[Word and element location data]
━━━

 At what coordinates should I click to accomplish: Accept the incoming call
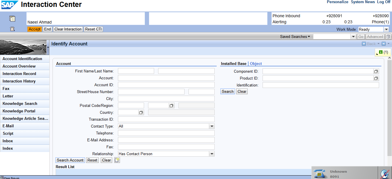pyautogui.click(x=34, y=29)
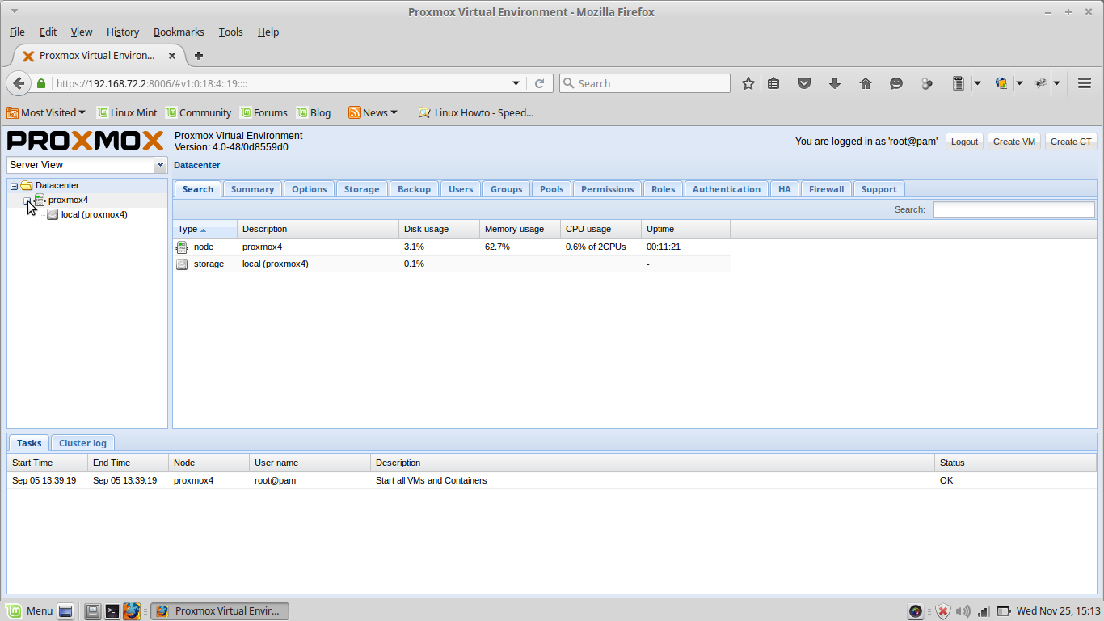Open the Server View dropdown
Image resolution: width=1104 pixels, height=621 pixels.
tap(160, 165)
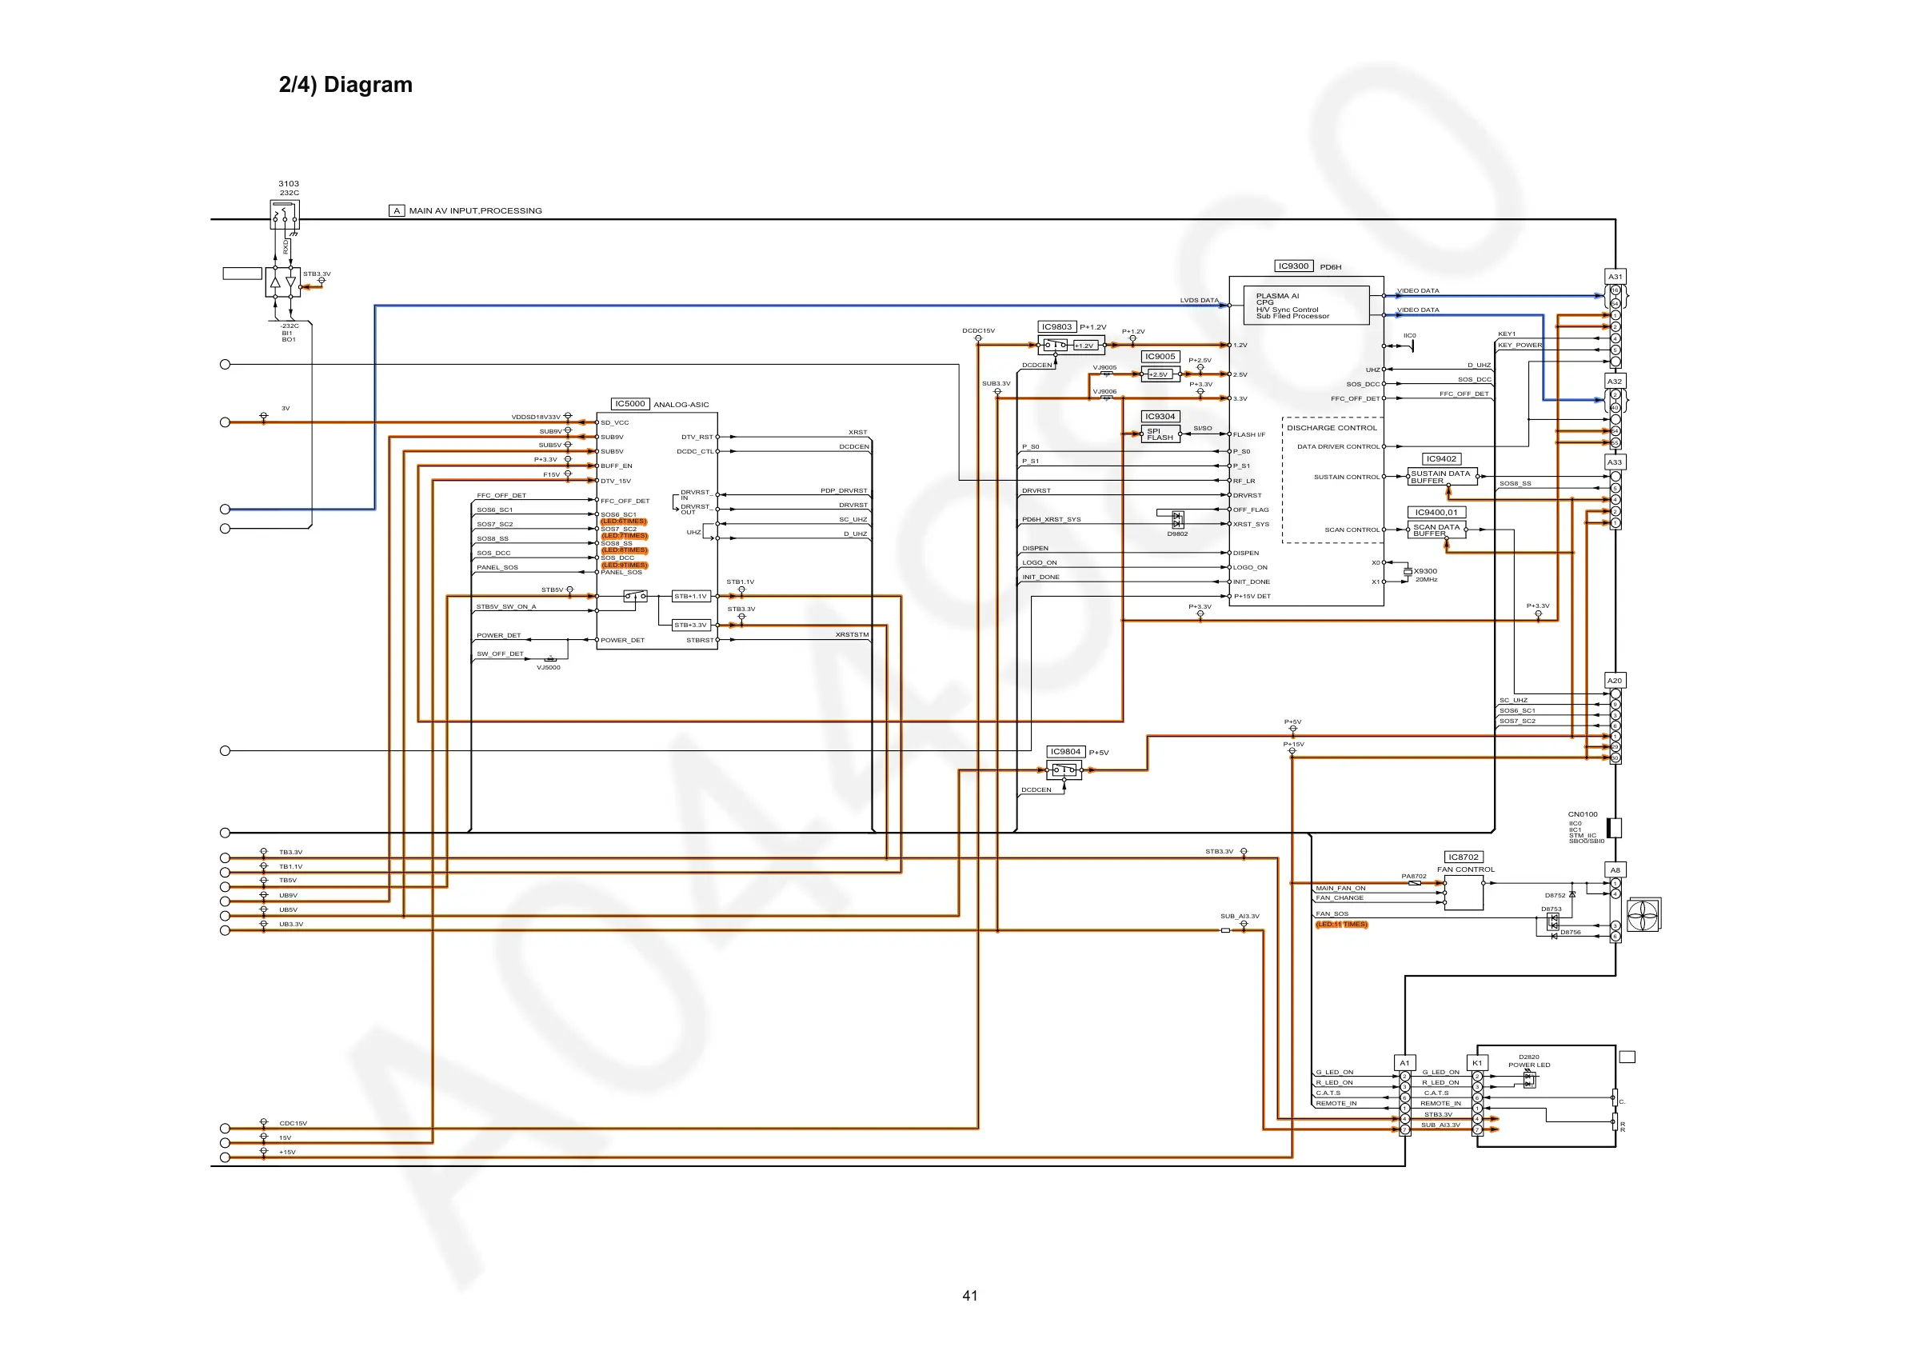This screenshot has height=1347, width=1905.
Task: Click the A31 connector label
Action: tap(1615, 276)
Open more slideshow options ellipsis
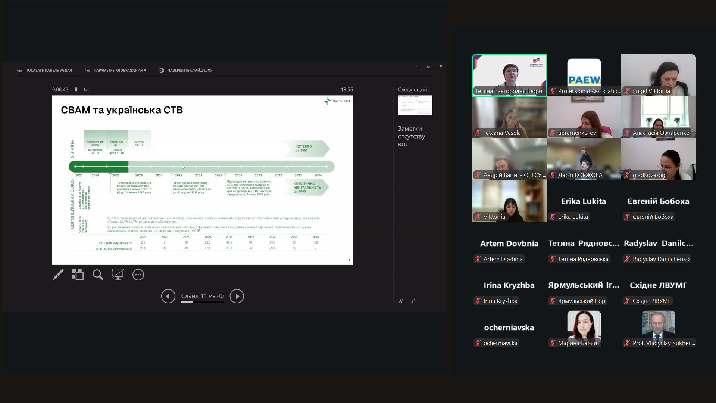 [138, 275]
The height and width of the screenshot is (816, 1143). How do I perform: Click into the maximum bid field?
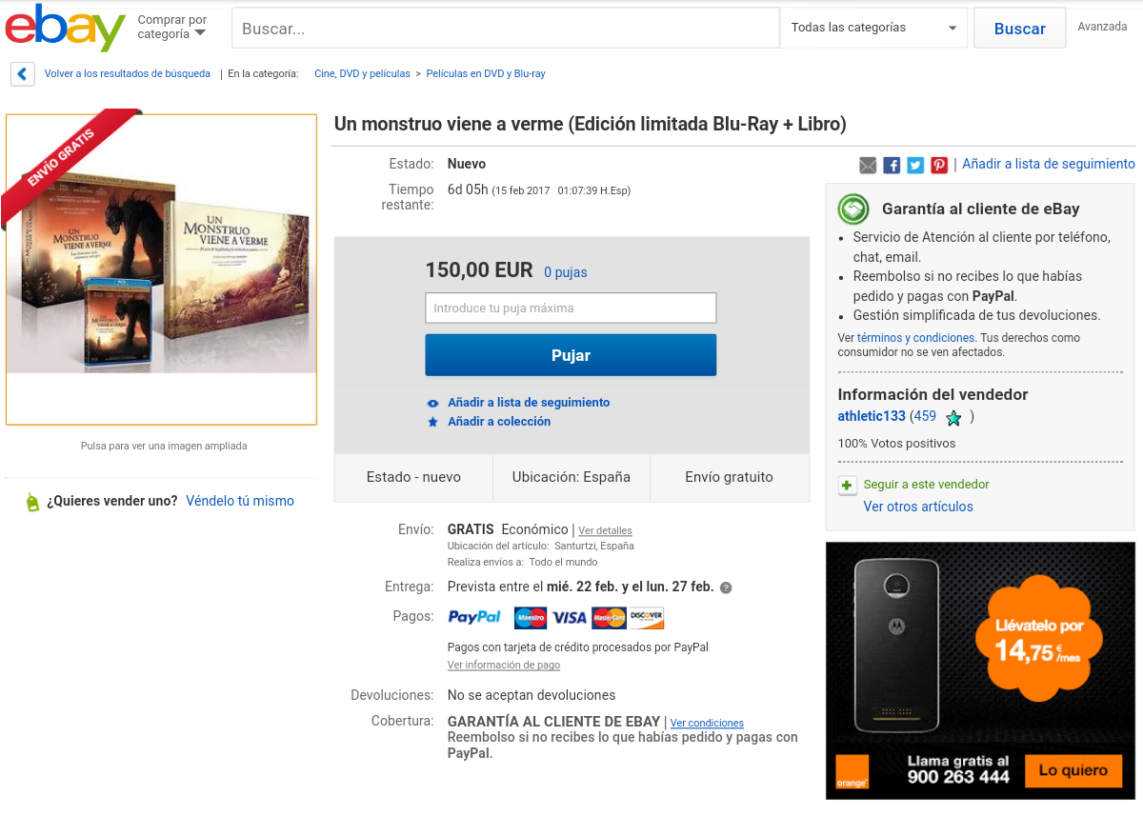571,308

━━━

— Given request —
Render the rows from the line containing "The height and" through the end of the rows as a two-column CSV with the headers instruction and location. Put one line per request, with its text and its answer each in a single quoted field and any line breaks changed to spaces, and leave the pictures out.

— Exercise result —
instruction,location
"The height and width of the screenshot is (816, 1143). How do I perform: Click into the maximum bid field?","571,308"